On Wed, Apr 15, 2020 at 01:55:24PM +0200, Jan Beulich wrote:
> While from just a single Skylake system it is already clear that we
> can't base any of our logic on CPUID leaf 15 [1] (leaf 16 is
> documented to be used for display purposes only anyway), logging this
> information may still give us some reference in case of problems as well
> as for future work. Additionally on the AMD side it is unclear whether
> the deviation between reported and measured frequencies is because of us
> not doing well, or because of nominal and actual frequencies being quite
> far apart.

Can you add some reference to the AMD implementation? I've looked at
the PMs and haven't been able to find a description of some of the
MSRs, like 0xC0010064.

> The chosen variable naming in amd_log_freq() has pointed out a naming
> problem in rdmsr_safe(), which is being taken care of at the same time.
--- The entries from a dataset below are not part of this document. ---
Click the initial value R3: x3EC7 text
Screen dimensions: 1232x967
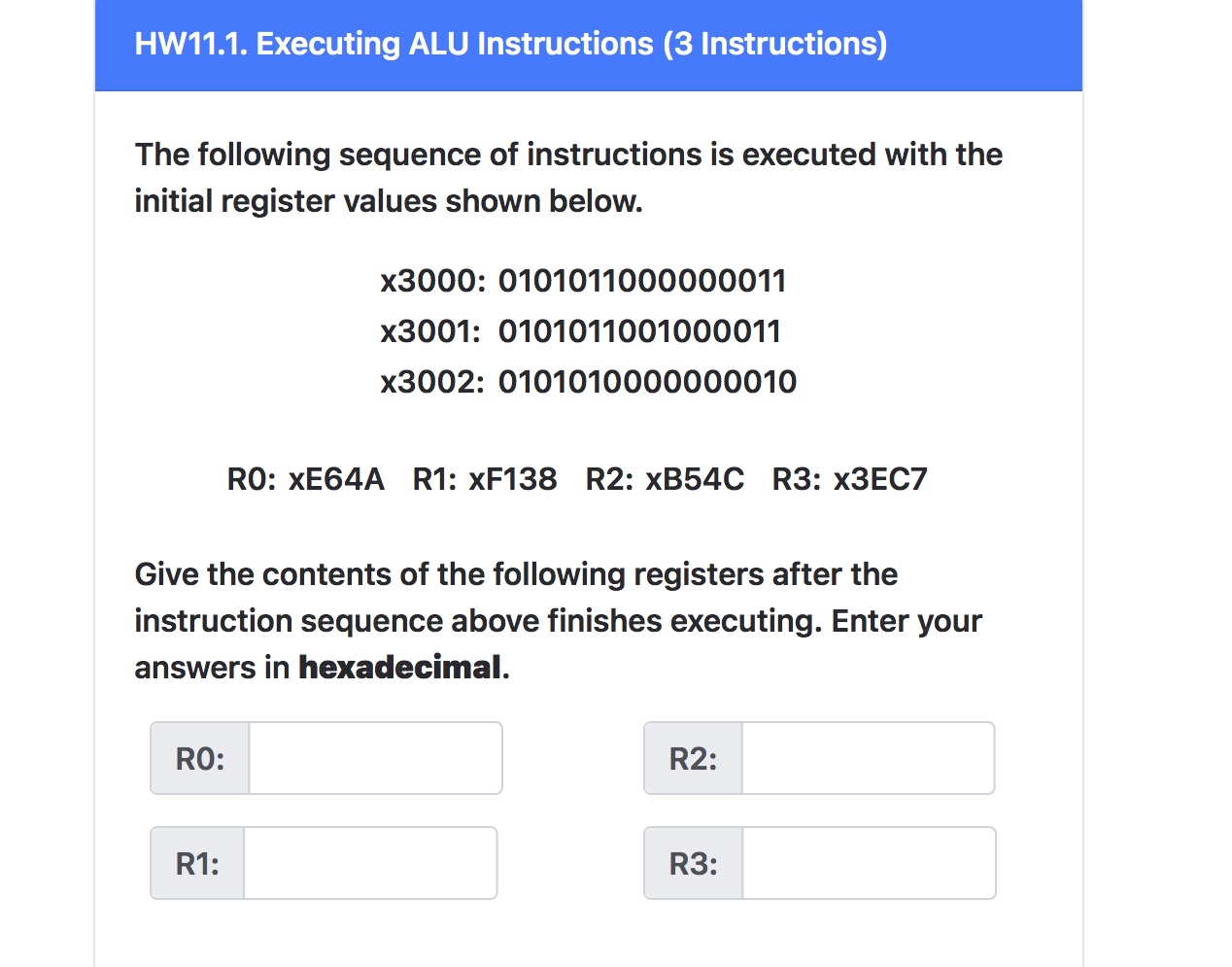point(848,478)
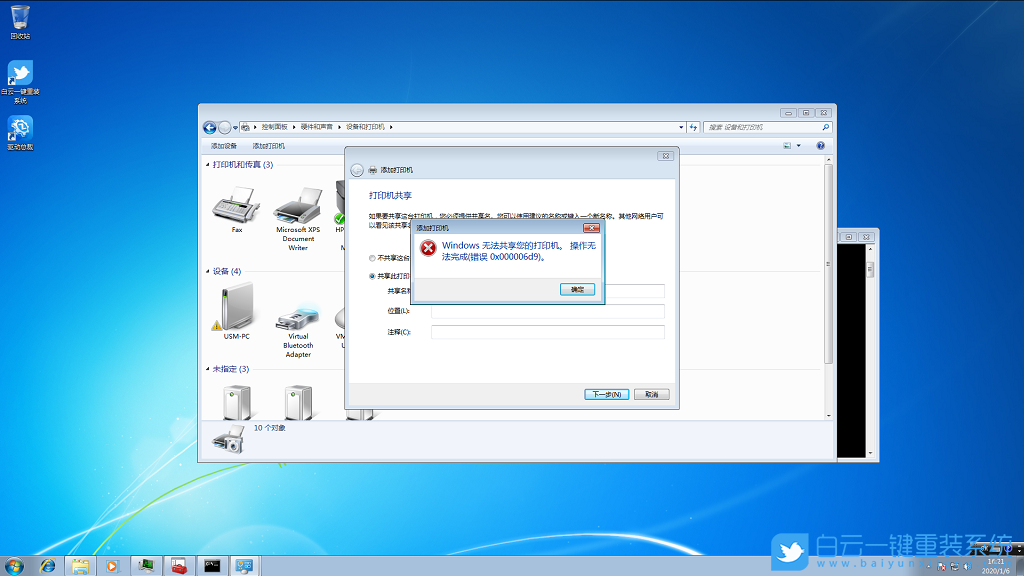Click the back navigation arrow
The height and width of the screenshot is (576, 1024).
(x=209, y=127)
> Symmetrically wrmsr_safe(), being an inline function, also gets an
> unnecessary underscore dropped from one of its local variables.
> 
> [1] With a core crystal clock of 24MHz and a ratio of 216/2, the
>     reported frequency nevertheless is 2600MHz, rather than the to be
>     expected (and calibrated by both us and Linux) 2592MHz.
> 
> Suggested-by: Andrew Cooper <andrew.coop...@citrix.com>
> Signed-off-by: Jan Beulich <jbeul...@suse.com>
> ---
> TBD: The node ID retrieval using extended leaf 1E implies it won't work
>      on older hardware (pre-Fam15 I think). Besides the Node ID MSR,
>      which doesn't get advertised on my Fam10 box (and it's zero on all
>      processors despite there being two nodes as per the PCI device
>      map), and which isn't even documented for Fam11, Fam12, and Fam14,
>      I didn't find any other means to retrieve the node ID a CPU is
>      associated with - the NodeId register in PCI config space depends
>      on one already knowing the node ID for doing the access, as the
>      device to be used is a function of the node ID.
> 
> --- a/xen/arch/x86/cpu/amd.c
> +++ b/xen/arch/x86/cpu/amd.c
> @@ -532,6 +532,102 @@ static void amd_get_topology(struct cpui
>                                                            : c->cpu_core_id);
>  }
>  
> +void amd_log_freq(const struct cpuinfo_x86 *c)
> +{
> +     unsigned int idx = 0, h;
> +     uint64_t hi, lo, val;
> +
> +     if (c->x86 < 0x10 || c->x86 > 0x19 ||
> +         (c != &boot_cpu_data &&
> +          (!opt_cpu_info || (c->apicid & (c->x86_num_siblings - 1)))))
> +             return;
> +
> +     if (c->x86 < 0x17) {
> +             unsigned int node = 0;
> +             uint64_t nbcfg;
> +
> +             /*
> +              * Make an attempt at determining the node ID, but assume
> +              * symmetric setup (using node 0) if this fails.
> +              */
> +             if (c->extended_cpuid_level >= 0x8000001e &&
> +                 cpu_has(c, X86_FEATURE_TOPOEXT)) {
> +                     node = cpuid_ecx(0x8000001e) & 0xff;
> +                     if (node > 7)
> +                             node = 0;
> +             } else if (cpu_has(c, X86_FEATURE_NODEID_MSR)) {
> +                     rdmsrl(0xC001100C, val);
> +                     node = val & 7;
> +             }
> +
> +             /*
> +              * Enable (and use) Extended Config Space accesses, as we
> +              * can't be certain that MCFG is available here during boot.
> +              */
> +             rdmsrl(MSR_AMD64_NB_CFG, nbcfg);
> +             wrmsrl(MSR_AMD64_NB_CFG,
> +                    nbcfg | (1ULL << AMD64_NB_CFG_CF8_EXT_ENABLE_BIT));
> +#define PCI_ECS_ADDRESS(sbdf, reg) \
> +    (0x80000000 | ((sbdf).bdf << 8) | ((reg) & 0xfc) | (((reg) & 0xf00) << 
> 16))
> +
> +             for ( ; ; ) {
> +                     pci_sbdf_t sbdf = PCI_SBDF(0, 0, 0x18 | node, 4);
> +
> +                     switch (pci_conf_read32(sbdf, PCI_VENDOR_ID)) {
> +                     case 0x00000000:
> +                     case 0xffffffff:
> +                             /* No device at this SBDF. */
> +                             if (!node)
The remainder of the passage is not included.